┏━━
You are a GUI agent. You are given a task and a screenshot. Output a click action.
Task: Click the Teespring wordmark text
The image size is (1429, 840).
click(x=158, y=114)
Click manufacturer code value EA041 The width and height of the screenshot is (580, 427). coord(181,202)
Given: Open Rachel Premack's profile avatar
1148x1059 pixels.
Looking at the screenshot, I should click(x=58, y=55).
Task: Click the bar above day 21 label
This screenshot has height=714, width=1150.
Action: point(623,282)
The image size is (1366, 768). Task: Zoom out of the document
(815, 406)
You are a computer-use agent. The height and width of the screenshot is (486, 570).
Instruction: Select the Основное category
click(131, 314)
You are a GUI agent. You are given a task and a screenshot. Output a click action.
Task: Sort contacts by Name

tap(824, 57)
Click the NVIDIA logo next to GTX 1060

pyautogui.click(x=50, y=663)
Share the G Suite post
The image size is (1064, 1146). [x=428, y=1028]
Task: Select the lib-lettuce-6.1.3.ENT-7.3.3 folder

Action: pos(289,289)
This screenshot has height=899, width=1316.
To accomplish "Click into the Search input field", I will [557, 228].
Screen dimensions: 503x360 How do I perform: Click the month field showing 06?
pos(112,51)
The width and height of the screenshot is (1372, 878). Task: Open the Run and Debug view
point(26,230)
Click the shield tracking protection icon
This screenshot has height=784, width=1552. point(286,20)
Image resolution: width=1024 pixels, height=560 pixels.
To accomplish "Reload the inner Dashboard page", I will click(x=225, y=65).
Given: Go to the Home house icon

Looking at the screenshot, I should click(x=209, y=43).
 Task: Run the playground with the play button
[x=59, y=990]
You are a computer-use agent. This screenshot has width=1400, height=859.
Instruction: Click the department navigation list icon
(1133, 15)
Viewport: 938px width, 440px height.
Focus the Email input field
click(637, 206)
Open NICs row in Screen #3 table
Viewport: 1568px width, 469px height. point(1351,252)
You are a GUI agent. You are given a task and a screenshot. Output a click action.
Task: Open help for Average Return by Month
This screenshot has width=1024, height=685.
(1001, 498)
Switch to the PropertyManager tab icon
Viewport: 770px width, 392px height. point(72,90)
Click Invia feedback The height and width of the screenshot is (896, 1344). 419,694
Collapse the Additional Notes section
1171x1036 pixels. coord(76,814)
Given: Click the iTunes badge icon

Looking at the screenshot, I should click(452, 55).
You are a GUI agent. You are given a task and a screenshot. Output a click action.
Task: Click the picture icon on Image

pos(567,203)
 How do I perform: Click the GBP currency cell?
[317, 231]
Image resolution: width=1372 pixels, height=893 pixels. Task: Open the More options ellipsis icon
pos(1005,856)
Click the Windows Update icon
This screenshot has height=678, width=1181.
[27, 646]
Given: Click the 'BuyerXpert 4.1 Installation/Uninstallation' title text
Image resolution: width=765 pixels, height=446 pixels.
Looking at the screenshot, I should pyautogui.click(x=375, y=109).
┗━━
Task objective
Could you print, word for word, every line of the records from the line containing "Image resolution: width=1024" through the end of the records?

Solved exercise
Image resolution: width=1024 pixels, height=560 pixels.
To accomplish "Reload the inner Dashboard page", I will click(x=225, y=65).
Given: Go to the Home house icon

Looking at the screenshot, I should click(x=209, y=43).
 Task: Run the playground with the play button
[x=59, y=990]
You are a computer-use agent. This screenshot has width=1400, height=859.
Instruction: Click the department navigation list icon
(1133, 15)
Viewport: 938px width, 440px height.
Focus the Email input field
click(637, 206)
Open NICs row in Screen #3 table
Viewport: 1568px width, 469px height. point(1351,252)
You are a GUI agent. You are given a task and a screenshot. Output a click action.
Task: Open help for Average Return by Month
This screenshot has width=1024, height=685.
(1001, 498)
Switch to the PropertyManager tab icon
Viewport: 770px width, 392px height. point(72,90)
Click Invia feedback The height and width of the screenshot is (896, 1344). 419,694
Collapse the Additional Notes section
1171x1036 pixels. coord(76,814)
Given: Click the iTunes badge icon

Looking at the screenshot, I should click(452, 55).
You are a GUI agent. You are given a task and a screenshot. Output a click action.
Task: Click the picture icon on Image

pos(567,203)
 How do I perform: Click the GBP currency cell?
[317, 231]
Image resolution: width=1372 pixels, height=893 pixels. Task: Open the More options ellipsis icon
pos(1005,856)
Click the Windows Update icon
This screenshot has height=678, width=1181.
[27, 646]
Given: Click the 'BuyerXpert 4.1 Installation/Uninstallation' title text
Image resolution: width=765 pixels, height=446 pixels.
Looking at the screenshot, I should pyautogui.click(x=375, y=109).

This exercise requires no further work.